Populisme, roulement de mécaniques et incohérences, le phénomène Trump se réduirait-il à un accident, ou à l’oscillation politique classique en Amérique entre les façades océaniques et l’intérieur conservateur ? Peut-être. Mais quelque chose du syndrome du vétéran hante cette nouvelle Amérique.
Il suffit de comparer deux films aux sujets similaires, Traffic, de Steven Soderberg, et Sicario, de Denis Villeneuve. Le premier est sorti en 2000, le second en 2015. L’ampleur du renversement mental que l’Amérique a subi au cours de ces quinze dernières années se laisse voir, d’une manière saisissante, dans la différence de traitement de la question du trafic de drogue et d’être humains entre les États-Unis et le Mexique. Un même acteur, Benicio Del Toro, va jouer, dans les deux films, un personnage interlope, policier mexicain collaborant avec ses collègues du nord. Si la violence, la corruption, les choix cornéliens n’ont pas changé du côté mexicain, le retournement est sidérant du côté américain.

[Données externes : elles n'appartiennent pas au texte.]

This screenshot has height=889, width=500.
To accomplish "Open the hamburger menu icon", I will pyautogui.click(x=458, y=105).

Dans le film de Soderberg, en 2000, les autorités américaines cherchent encore à comprendre une réalité complexe, et d’ailleurs, les difficultés intérieures, côté US, résonnent avec les problématiques mexicaines, dans une vision de l’universalité de la condition humaine. Dans le film de Villeneuve, en 2015, on ne voit le Mexique qu’à travers les vitres blindées des fourgons de police, lors de descentes musclées qui s’apparentent à de véritables raids militaires. L’imaginaire mobilisé n’est plus celui du polar mais du western et du film de guerre. Le Mexicain parle peu et sert de cible vue à travers des lunettes de tir. L’une des scènes les plus emblématiques de Sicario montre une ville mexicaine, un fouillis urbain plutôt, vue du côté américain, comme il se doit, en train de se déchirer. Explosions, bruits de tirs, incendies. Et le commentaire d’un flic américain : “C’est comme un poulet, vous coupez la tête et vous laissez le corps gigoter dans tous les sens.” Ils venaient d’abattre le chef du gang principal de la ville.

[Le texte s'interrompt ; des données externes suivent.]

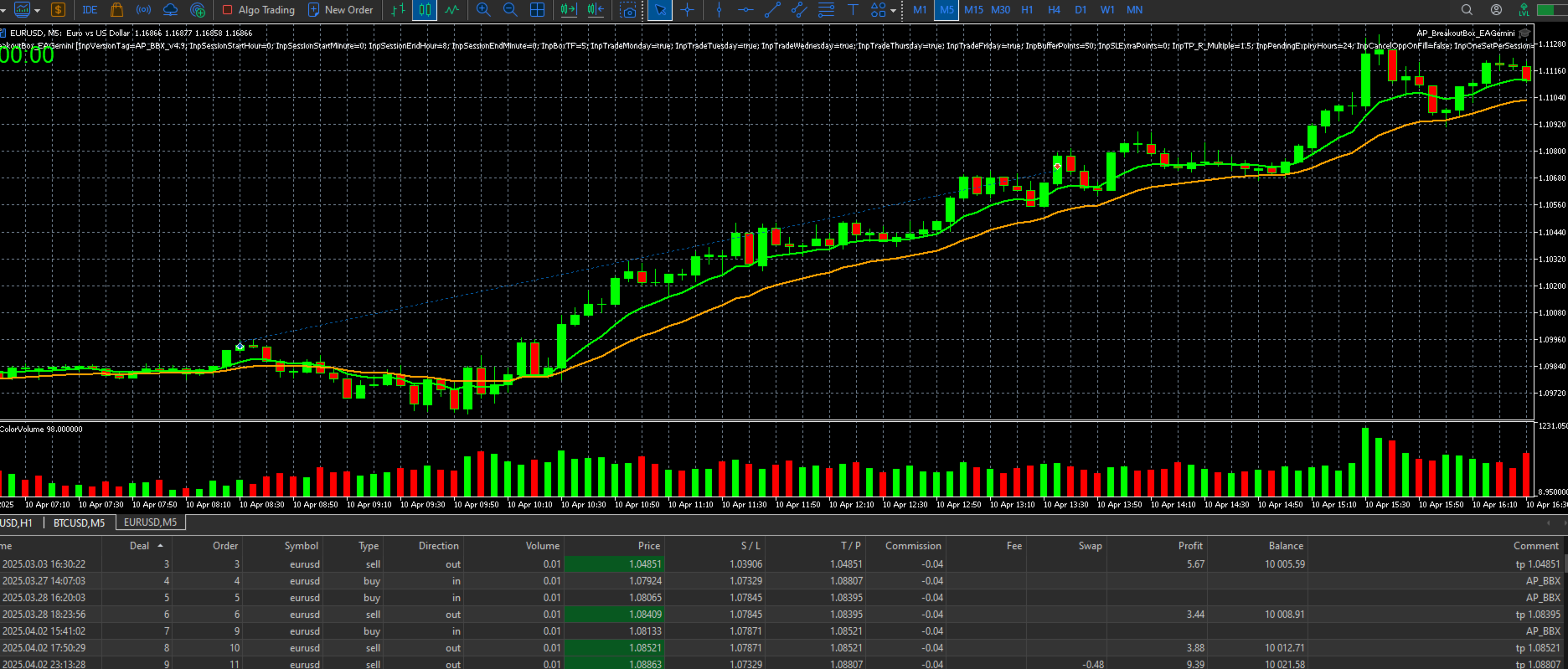
Task: Switch to bar chart display
Action: click(398, 10)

La différence entre le film de 2000 et celui de 2015, ce n’est pas seulement le génie de Soderberg, apte à saisir l’homme dans sa différence, opposé au traitement graveleux et obscène de Villeneuve. La différence entre les deux films et les deux dates, c’est la métamorphose coloniale de l’Amérique. Les guerres contre le terrorisme et la guerre en Irak ont fait de l’Amérique une société brutalisée et traumatisée par le retour du front. Cette expérience, si elle n’a pas l’ampleur des précédents vietnamiens ou de la Seconde guerre mondiale, n’a pas moins profondément blessé l’Amérique. Cette expérience, surtout, diffère des précédentes dans la mesure où les rapports de force, le différentiel technologique, l’absence de soutien fort comme celui de l’URSS aux Vietnamiens, ont en fait une expérience de type colonial. Guerres asymétriques, incompréhensibles selon les normes des sociétés développées, les différentes zones de guerre où se sont engagés les Américains ces dernières années les ont ramenés, inconsciemment, vers des configurations de type XIXe siècle. Le retour d’un racisme décomplexé, la volonté de refermer les frontières, l’hystérie médiatique et politique, ne sont pas seulement le fait d’une autre Amérique, blanche et oubliée. Ils sont plus largement les symptômes d’un basculement culturel profond. Quatorze ans après l’entrée des Marines à Bagdad, les légionnaires reviennent, amers et vindicatifs, en métropole.